This issue came up about a week ago, here, in a different thread - same issue - but without resolution:
http://www.prospers.org/forum/greetings-t19896.0.html;msg395950#msg395950I'm not sure I understand what you are saying, and if you get my point. If I am calculation the ROI I don't want to include cash that I decided to leave sit in the account because I was to lazy to move, or the 0.8% savings rate didn't give me a compelling reason to move the money. I had some large sums sitting in my account for a 6-8 weeks and I didn't always transfer money out, so I would need to remove that piece to give me a clearer picture of the ROI. I don't want to skew the results because I decided not to closely manage the cash balance in my account.
I won't pretend to have read most of this thread, but I think the disconnect between yourself and Urbi is that he's talking about "your" ROI, and you're talking about the ROI of Prosper as your investment vehicle. I'm more interested in the latter, as well, though much of the focus here is often "idiosyncratic" in nature.
You get to decide what you compute. As for me, I always wanted to consider the money sitting idle in the prosper account in the calculation. For me, when I was seriously investing in prosper loans, I had a huge amount of money tied up in loans waiting to issue, auctions waiting to finish, as well as money waiting for me to bid, and money waiting for the 4 day transfer timeout. I felt this was an intrinsic part of the prosper investing system, and not my doing, so I wanted to count it. If this money had not been tied up in prosper earning no interest, it would have been in a money market fund earning several percent (ah those were the days).
So, same issue is back on the table, today, with the current discussion:
Additionally, I would think that the use of IRR as I've seen it described here at .org would penalize portfolios where people let cash sit idly in their accounts. I don't really understand the rationale there - we're trying to report the returns you can earn by investing your money in a portfolio of loans, not the value of letting it sit on the platform.
Well that's a deep subject. You can calculate an IRR either including the effects of idle cash, or not including the effects of idle cash. I'd be happy with you taking either approach.

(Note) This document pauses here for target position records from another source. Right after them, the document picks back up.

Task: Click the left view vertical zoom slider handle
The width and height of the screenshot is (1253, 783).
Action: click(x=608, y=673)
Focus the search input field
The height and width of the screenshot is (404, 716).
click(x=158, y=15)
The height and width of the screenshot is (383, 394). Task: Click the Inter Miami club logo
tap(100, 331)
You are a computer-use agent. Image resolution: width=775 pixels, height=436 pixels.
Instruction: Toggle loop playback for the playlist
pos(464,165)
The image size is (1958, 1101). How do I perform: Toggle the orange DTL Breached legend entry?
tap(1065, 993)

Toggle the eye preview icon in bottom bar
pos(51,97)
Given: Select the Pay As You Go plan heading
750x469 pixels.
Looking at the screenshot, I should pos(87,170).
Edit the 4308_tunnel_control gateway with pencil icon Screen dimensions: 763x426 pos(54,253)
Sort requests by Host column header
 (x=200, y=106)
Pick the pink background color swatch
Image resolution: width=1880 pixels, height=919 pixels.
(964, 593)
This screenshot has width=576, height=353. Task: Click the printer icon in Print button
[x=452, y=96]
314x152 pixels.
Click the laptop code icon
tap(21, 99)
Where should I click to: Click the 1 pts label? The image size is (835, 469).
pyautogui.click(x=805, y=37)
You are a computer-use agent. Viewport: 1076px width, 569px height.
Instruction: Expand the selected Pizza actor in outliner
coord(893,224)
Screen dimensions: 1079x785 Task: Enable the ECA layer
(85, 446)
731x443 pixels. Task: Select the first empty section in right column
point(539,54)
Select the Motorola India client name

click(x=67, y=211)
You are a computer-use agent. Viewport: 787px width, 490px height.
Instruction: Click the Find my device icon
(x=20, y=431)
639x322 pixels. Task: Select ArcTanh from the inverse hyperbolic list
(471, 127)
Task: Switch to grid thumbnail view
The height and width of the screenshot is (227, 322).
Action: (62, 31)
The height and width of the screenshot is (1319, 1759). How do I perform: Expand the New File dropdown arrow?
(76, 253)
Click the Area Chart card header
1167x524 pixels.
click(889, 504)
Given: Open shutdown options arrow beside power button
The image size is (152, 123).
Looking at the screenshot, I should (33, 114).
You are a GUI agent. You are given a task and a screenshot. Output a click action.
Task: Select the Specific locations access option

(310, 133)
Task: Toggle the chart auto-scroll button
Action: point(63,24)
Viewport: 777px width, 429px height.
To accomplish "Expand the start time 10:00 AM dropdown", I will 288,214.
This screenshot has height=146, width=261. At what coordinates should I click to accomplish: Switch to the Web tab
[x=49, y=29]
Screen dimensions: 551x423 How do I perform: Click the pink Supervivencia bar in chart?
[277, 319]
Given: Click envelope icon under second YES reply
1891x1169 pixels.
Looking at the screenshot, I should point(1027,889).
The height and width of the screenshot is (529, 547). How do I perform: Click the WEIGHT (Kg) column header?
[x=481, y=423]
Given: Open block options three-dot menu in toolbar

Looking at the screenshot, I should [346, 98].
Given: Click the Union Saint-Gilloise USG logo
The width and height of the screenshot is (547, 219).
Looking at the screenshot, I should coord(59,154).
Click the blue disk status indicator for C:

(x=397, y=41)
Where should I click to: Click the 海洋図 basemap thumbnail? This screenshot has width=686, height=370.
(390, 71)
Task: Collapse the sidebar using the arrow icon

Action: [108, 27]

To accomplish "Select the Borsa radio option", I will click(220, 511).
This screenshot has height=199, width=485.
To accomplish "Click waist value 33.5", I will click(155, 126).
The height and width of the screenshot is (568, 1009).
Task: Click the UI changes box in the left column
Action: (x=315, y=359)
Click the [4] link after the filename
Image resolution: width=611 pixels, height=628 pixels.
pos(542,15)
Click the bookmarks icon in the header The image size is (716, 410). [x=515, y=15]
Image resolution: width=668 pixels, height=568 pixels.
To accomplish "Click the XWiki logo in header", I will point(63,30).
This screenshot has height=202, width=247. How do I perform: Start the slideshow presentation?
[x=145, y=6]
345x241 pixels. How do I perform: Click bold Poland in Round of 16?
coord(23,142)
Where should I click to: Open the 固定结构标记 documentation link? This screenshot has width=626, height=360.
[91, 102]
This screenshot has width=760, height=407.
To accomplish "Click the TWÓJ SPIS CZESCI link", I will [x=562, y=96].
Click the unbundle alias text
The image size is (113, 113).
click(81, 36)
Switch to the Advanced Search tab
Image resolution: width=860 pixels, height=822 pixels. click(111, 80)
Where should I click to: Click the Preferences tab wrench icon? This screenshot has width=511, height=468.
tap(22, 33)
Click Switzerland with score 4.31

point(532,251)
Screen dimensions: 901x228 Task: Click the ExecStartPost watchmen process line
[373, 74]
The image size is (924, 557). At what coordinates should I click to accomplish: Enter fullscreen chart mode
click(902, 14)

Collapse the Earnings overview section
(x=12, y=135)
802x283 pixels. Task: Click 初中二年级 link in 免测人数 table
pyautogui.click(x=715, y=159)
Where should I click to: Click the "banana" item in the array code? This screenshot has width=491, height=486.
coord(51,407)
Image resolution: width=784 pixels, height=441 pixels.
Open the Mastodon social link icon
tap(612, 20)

However, as I said before, there is nothing inherent in the IRR concept that has anything to do with idle cash. You just draw a line somewhere, and track the cash flows across that line. I drew the line between me and my prosper account. You could draw the line between the prosper account and the notes, thus calculating based on investment in and payments from the notes.
I think this is progress. Prosper is naturally interested in gauging and reporting the performance of the
underlying notes, as they hope to scale a platform in which idle times will be minimized - by virtue of it.
Individual investors here seem primarily interested in "what have you done for me, lately?" - which is to
say, they want to be reported to via a metric which captures their individual investing experience, now.
Fred's phrasing, making it about "where you draw the line", is much better than mine - and, crystallizes,
visually, for me, anyway, exactly the issue here. I'd - ideally - prefer to see both metrics get reported.
But I, too, could be
satisfi(c)ed by either one... though, I do see the time (and computation!) costs, of
having to calculate individual returns, for each investor - applying a
standardized metric, over
individual
returns, however, I think there may be
significant benefit in building something in to do all of this
for us.
(Without trying to derail the discussion into meta-land, I am loving that this feels like it is constructive!)